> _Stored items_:
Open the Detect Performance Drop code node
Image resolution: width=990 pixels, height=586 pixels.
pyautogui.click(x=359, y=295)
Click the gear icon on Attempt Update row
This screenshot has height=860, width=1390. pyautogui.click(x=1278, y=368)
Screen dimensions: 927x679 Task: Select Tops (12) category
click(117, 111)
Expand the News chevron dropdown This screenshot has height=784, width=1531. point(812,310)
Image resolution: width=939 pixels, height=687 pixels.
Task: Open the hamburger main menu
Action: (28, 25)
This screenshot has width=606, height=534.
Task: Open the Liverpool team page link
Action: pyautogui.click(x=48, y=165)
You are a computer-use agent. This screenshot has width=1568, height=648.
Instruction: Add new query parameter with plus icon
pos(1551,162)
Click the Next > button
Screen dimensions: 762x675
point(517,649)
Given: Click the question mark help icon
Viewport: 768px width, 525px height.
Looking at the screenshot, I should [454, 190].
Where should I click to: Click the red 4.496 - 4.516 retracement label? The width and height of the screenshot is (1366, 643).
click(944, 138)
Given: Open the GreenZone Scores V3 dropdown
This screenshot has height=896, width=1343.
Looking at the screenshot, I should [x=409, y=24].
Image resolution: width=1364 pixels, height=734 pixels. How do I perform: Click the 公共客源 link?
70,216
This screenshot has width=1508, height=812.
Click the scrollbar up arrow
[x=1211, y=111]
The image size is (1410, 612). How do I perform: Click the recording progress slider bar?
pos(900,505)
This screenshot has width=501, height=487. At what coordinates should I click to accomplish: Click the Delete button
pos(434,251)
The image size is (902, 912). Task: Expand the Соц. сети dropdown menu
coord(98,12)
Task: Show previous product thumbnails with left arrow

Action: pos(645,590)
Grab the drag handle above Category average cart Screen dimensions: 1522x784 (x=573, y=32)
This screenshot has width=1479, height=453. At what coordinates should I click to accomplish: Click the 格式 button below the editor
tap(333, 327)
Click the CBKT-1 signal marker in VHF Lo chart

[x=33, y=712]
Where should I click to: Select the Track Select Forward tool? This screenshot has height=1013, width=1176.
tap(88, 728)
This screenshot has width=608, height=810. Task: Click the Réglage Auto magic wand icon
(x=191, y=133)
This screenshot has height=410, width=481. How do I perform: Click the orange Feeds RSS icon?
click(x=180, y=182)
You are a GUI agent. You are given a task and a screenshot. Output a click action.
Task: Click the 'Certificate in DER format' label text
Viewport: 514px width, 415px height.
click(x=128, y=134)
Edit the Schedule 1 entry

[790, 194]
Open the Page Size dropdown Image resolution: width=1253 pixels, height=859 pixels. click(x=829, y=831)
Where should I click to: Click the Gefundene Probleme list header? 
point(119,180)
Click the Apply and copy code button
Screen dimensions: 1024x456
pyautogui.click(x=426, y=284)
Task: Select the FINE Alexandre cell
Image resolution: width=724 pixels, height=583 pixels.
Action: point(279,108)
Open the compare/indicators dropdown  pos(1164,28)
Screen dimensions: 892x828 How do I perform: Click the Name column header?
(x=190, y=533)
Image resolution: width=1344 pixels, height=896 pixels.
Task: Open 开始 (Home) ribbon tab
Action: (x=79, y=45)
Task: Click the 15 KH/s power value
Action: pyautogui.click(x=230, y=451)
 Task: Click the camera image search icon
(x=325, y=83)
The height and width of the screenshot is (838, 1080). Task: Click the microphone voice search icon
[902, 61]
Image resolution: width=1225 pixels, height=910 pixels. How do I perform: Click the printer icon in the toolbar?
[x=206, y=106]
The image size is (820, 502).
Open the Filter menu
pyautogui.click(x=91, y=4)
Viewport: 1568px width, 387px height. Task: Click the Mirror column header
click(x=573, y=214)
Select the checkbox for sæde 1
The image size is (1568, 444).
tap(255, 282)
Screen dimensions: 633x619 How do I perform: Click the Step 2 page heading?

> _Activity_: Once you reach the line with "You are a computer-use" in the data above, copy it and every line after it exactly, up to and including the line with "Given: Click the question mark help icon".

> _Response area_:
You are a computer-use agent. This screenshot has width=1568, height=648.
Instruction: Add new query parameter with plus icon
pos(1551,162)
Click the Next > button
Screen dimensions: 762x675
point(517,649)
Given: Click the question mark help icon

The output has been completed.